Postoperative Venous Thromboembolism after Neurotologic Surgery
17 May 2019
28 September 2019
14 November 2019 (online)
Objective This study aimed to determine the incidence of postoperative venous thromboembolism (VTE) in adults undergoing neurotologic surgery at a single center.
Methods The records of adults undergoing neurotologic surgery from August 2009 to December 2016 at a tertiary care hospital were reviewed for VTE within 30 postoperative days. Particular attention was focused on postoperative diagnosis codes, imaging, and a keyword search of postoperative notes. Caprini risk scores were calculated.
Results Among 387 patients, 5 experienced postoperative VTE including 3 cases of pulmonary embolism (PE) and 2 cases of isolated deep vein thrombosis (DVT). All patients were given sequential compression devices perioperatively, and none received preoperative chemoprophylaxis. Patients with Caprini score > 8 had a significantly higher rate of VTE compared with those < 8 (12.5 vs. 1%, p = 0.004). Receiver operating characteristic analysis revealed the Caprini risk assessment model to be a fair predictor of VTE, with a C-statistic of 0.70 (95% confidence interval [CI]: 0.49–0.92).

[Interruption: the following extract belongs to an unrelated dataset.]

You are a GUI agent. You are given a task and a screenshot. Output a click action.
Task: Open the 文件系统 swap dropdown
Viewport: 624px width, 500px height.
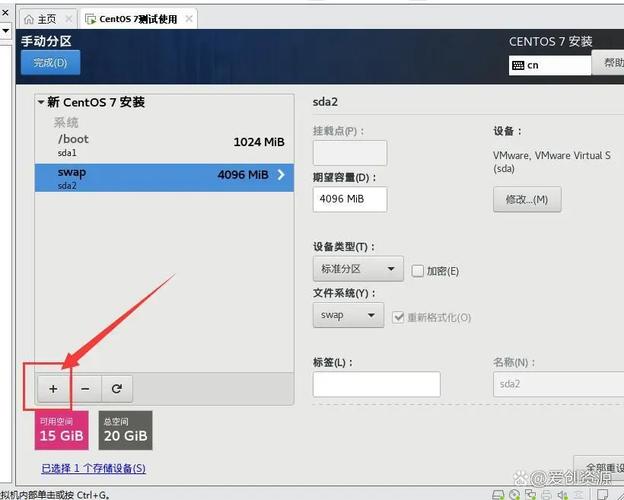[x=348, y=315]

Conclusion While no specific validated VTE risk stratification scheme has been widely accepted for patients undergoing neurotologic surgery, the Caprini score appears to be a useful predictor of risk. The benefits of chemoprophylaxis should be balanced with the risks of intraoperative bleeding, as well as the potential for postoperative intracranial hemorrhage.